Кровь начала закипать в жилах графа Карра, кулаки сжались так, что побелели костяшки пальцев, сердце заныло от уколов совести и сострадания к Антонии. Он готов был немедленно вызвать кого-нибудь из ее обидчиков на дуэль или же банально поколотить, чтобы другим было неповадно обижать ее впредь.
Внезапно он вздрогнул, обрадованный и встревоженный мыслью, пришедшей ему в голову: ее можно спасти, сделав своей законной женой!
Поборов волнение, Ремингтон попытался взглянуть на такую идею хладнокровно. Причин для волнений, собственно говоря, не было. К такому способу прикрыть свои грешки любовники прибегали во все времена. Замеченная в недостойном поведении парочка прощалась обществом, если вскоре становилась благочестивым семейством, и вновь обретала утраченные ими права после рождения наследника. Предательская дрожь снова охватила графа. Еще бы! Ничто не пугало его больше, чем семейная жизнь.
Но как отнесется к такому способу уладить проблему сама Антония? В эту минуту она, пожалуй, скорее наденет рубище и поползет на коленях в монастырь, хлеща себя плеткой, чем согласится его выслушать. Нет, о семье и браке с ней пока рано говорить.
И тем не менее после таких размышлений Ремингтон почувствовал облегчение.
Успокоившись, он погрузился в мечтательное созерцание игры теней на стенах кабинета, среди которых ему мнился силуэт оскорбленной леди Пакстон, ее фигурка то возникала, то исчезала в полумраке, как это было наяву во время ее бегства из его дома после омерзительного скандала в спальне. Возможно, подумалось Ремингтону, она ушла из его жизни навсегда. От этой мысли ему стало так тоскливо и горько, что он опять наполнил бокал и стал пить бренди маленькими глотками, надеясь забыться. Но внутренний голос шептал ему, что никакое количество алкоголя не сможет унять его сердечную боль.
Репортер Руперт Фитч в это время спешил в редакцию газеты «Гафлингерс», чтобы написать фельетон для завтрашнего номера. В том, что его опубликуют на первой странице и нарекут самой скандальной историей месяца, а может быть, и года Руперт не сомневался.

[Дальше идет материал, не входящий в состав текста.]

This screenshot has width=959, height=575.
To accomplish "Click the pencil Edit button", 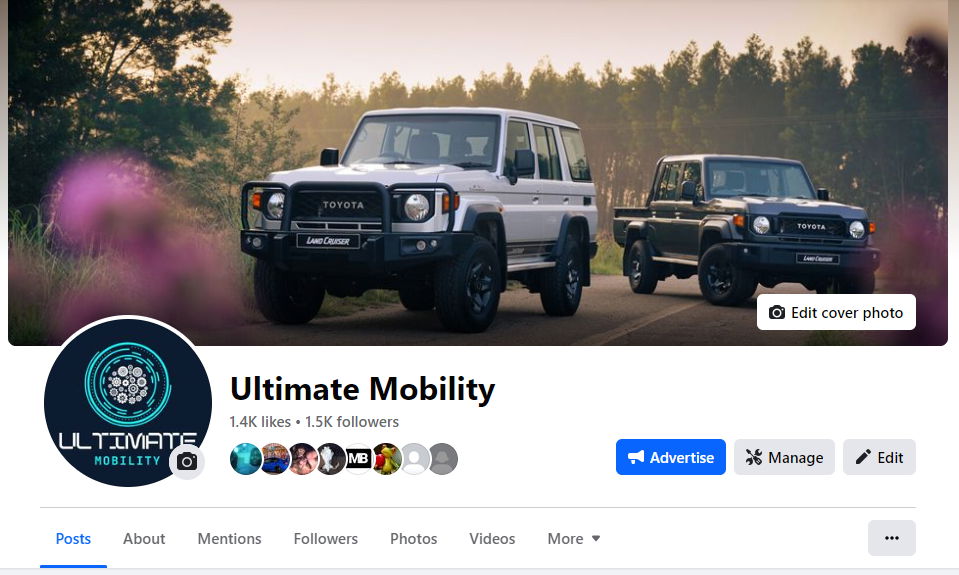I will (879, 457).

Он видел и слышал все: и то, как компания пьяных мужчин вломилась в дом Ремингтона Карра, горланя призывы к расправе, и то, как они проникли в личные покои графа. В суматохе Руперт умудрился проскользнуть незамеченным в холл и затаиться на лестнице. Правда, вскоре там его обнаружили лакеи и за ухо вывели вон. Однако и того, что он успел услышать, было вполне достаточно для сенсационного репортажа. Спустя короткое время наружу вывалилась и толпа посрамленных дебоширов – кое у кого из них кровоточил нос или сиял под глазом фонарь, кто-то кряхтел от боли в помятых графом ребрах, кому-то лакеи набили шишек на голове. А вскоре после этого из парадного входа вылетела рыдающая леди Пакстон в помятой одежде и с ужасом на бледном лице. Ее преследовал полуголый – в одних брюках – граф, и глаза «го при этом светились безумным блеском, как у маньяка.
Репортер хихикнул и потер ладони. Аристократы устроили дебош в центре Лондона! Вот уж скандал так скандал! Да еще с душком любовной интрижки! Тут и пьяная драка, и крики, и слезы униженной и оскорбленной дамы. Нет, определенно редактор не только не поскупится на щедрый гонорар, но и повысит ему жалованье.